Instructions : Semantic linking - Chinese Text Project

Semantic linking

This feature refers to links between a unique instance of a word (i.e. a "token") in the textual database, and a specific usage class in the CTP dictionary (a "type"). Intuitively, the idea behind this is to provide a way for the system to distinguish which occurrences of a particular character correspond to a particular usage of a word. This is important because, unlike a human reader, an automated system cannot reliably identify on its own which instances of a character such as "墨" occur as a single-character word meaning something like "black ink", which occurences refer to Mozi or the Mohist school, and which occurrences are in fact a character in a compound word such as "墨子" or "墨翟". Human inputted semantic links allow the system to take these different usages of a character into account. Since this data must be input manually, and cannot be automatically generated by computer except in certain relatively simple cases, at present it does not cover all characters in the database.

Dictionary entries

One application of the semantic linking data is to provide detailed dictionary entries with many examples. Because the system knows which 墨 are used to mean "ink", and which are used to refer to the Mohists, it can give specific examples of each of these. Being an electronic rather than printed resource, there is no limit in principle to how many examples can be given beyond the number of actual historical instances. For brevity, five to ten examples are given on the dictionary pages themselves, but by clicking the link to the right of an entry, it is possible to search the relevant section of the database for all occurrences known to the system.

Searching for proper names

As well as providing definitions for many terms, the semantic linking data also encodes equivalency data for proper names. One common criticism of digital textual resources is that their ease of use can lead researchers to overlook less obvious references to historical individuals. For example, someone interested in references to the philosopher Xunzi might try searching for "荀子" in the database, and be surprised that there are relatively few occurrences.
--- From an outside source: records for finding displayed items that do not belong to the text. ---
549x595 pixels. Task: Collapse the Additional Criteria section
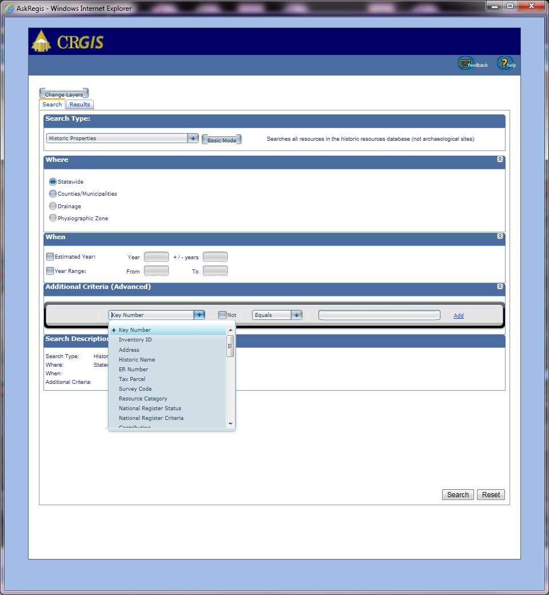pyautogui.click(x=500, y=286)
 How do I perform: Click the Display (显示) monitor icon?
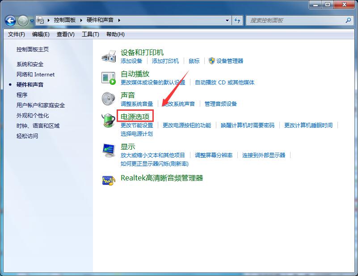[x=109, y=150]
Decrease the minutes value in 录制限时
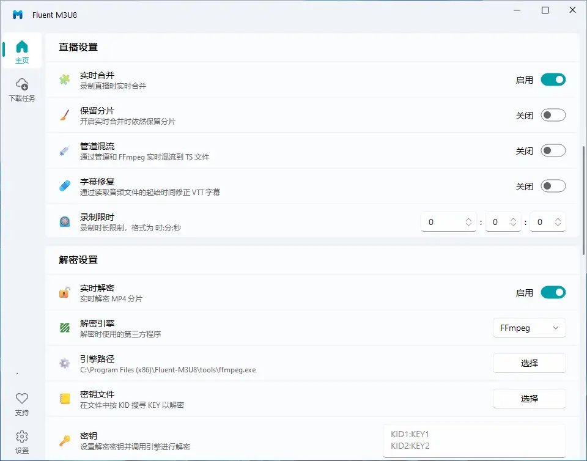 click(514, 226)
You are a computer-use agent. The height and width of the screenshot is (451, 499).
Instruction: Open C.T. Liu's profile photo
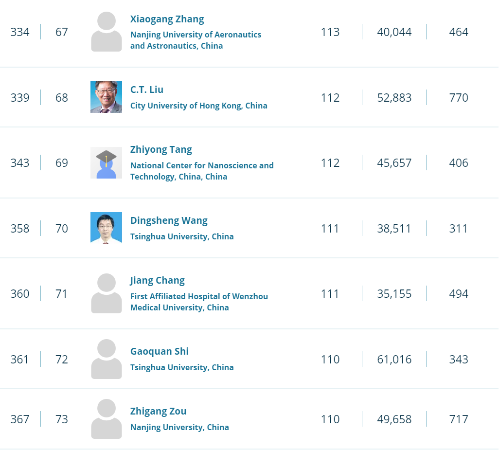point(106,97)
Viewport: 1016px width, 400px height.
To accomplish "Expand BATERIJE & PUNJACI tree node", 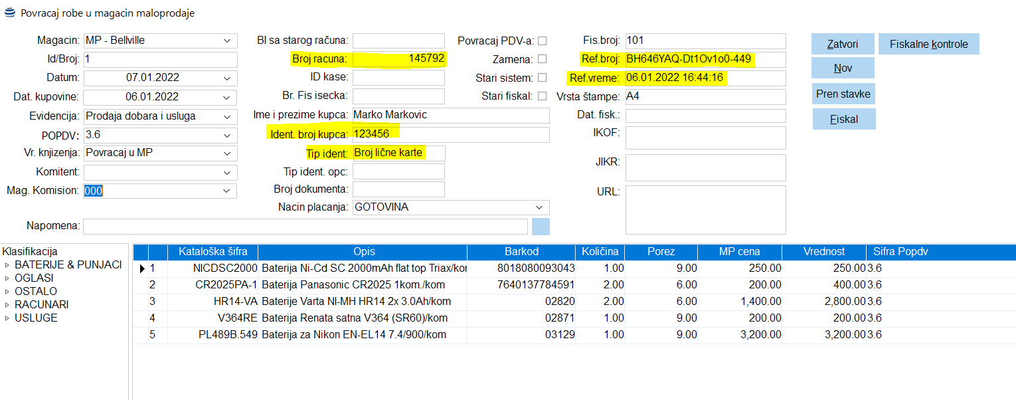I will coord(7,265).
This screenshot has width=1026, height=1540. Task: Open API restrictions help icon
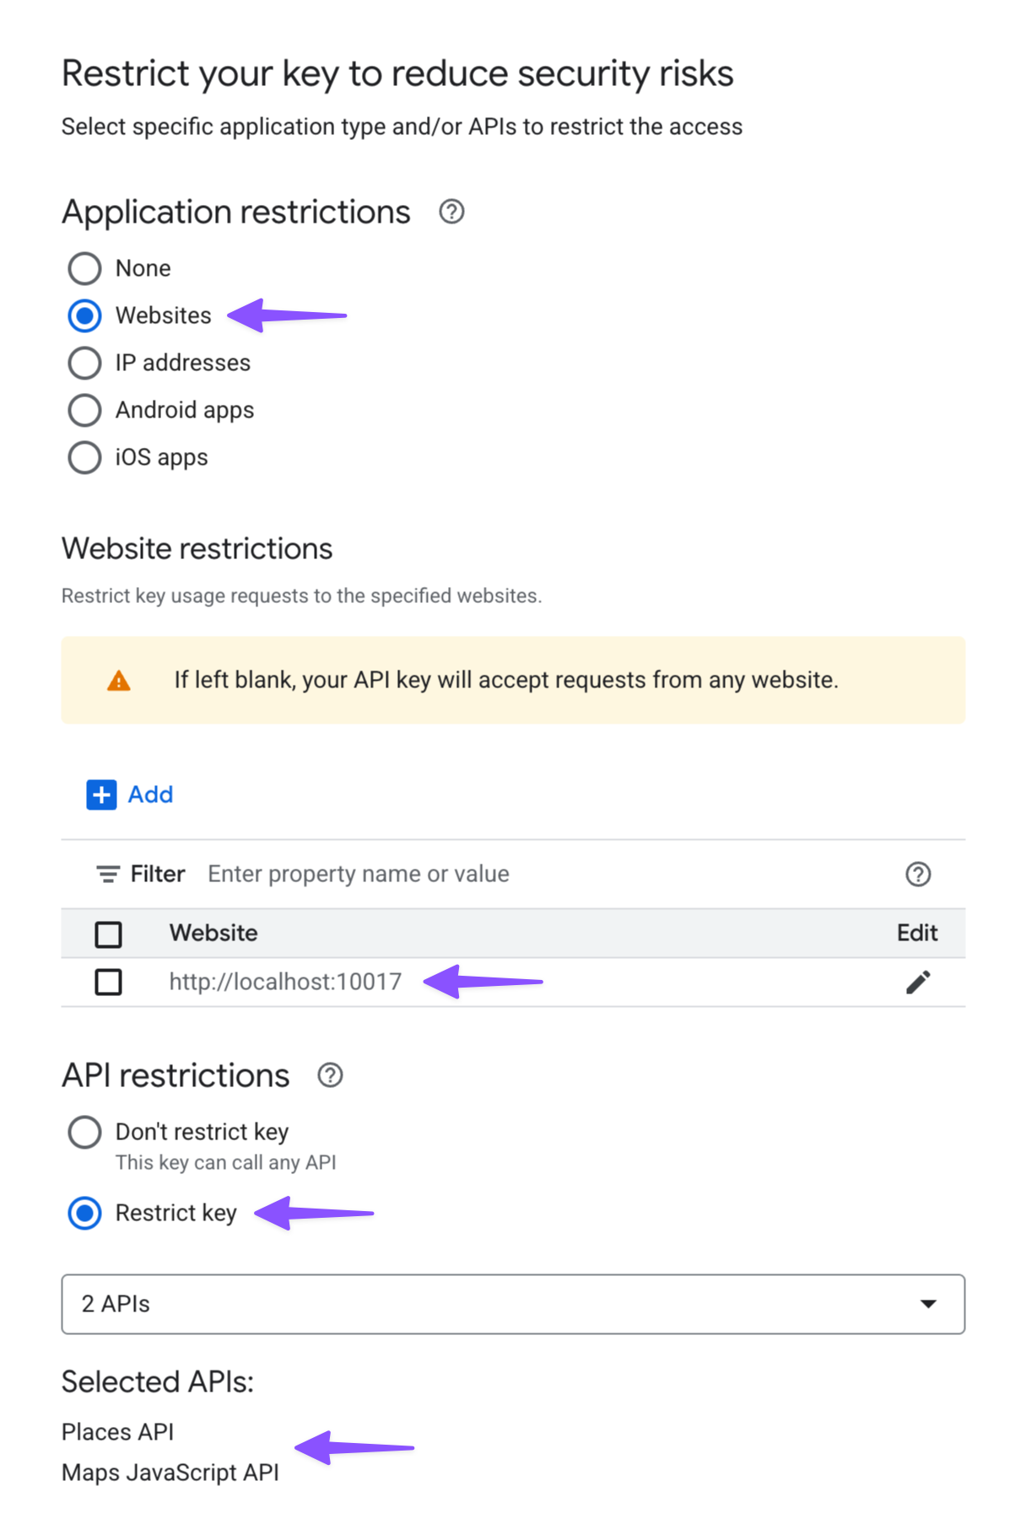330,1075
The researcher would then try searching for him by name, and be pleased to see far more references to "荀卿". But were the researcher to stop there, he or she would be missing out on many other important instances of direct references to the man Xunzi. Though often referred to as "荀卿", there are also many references to him under the name "孫卿" or "孫卿子", as well as cases where only his surname "荀" is used in a manner that unmistakeably refers to Xunzi.

A closely related problem with textual searches is the issue of false positives: there may be instances of the two characters "荀子" appearing together in that order, yet not referring to the philosopher Xunzi. This is rather graphically illustrated by a search for "桓公" - though a majority of instances refer to 小白, the brother of 公子糾, many do not. Similarly, a search for "孟子" will return many references to the influential Confucian thinker, but also some referring to wives of various rulers.

In an attempt to address these problems, the Chinese Text Project search function gives a warning whenever a textual search term matches a proper name in the CTP dictionary, and offers suggestions for related searches that might be of assistance (such searches can also be made directly through the Advanced search function, or by clicking the links of dictionary entries).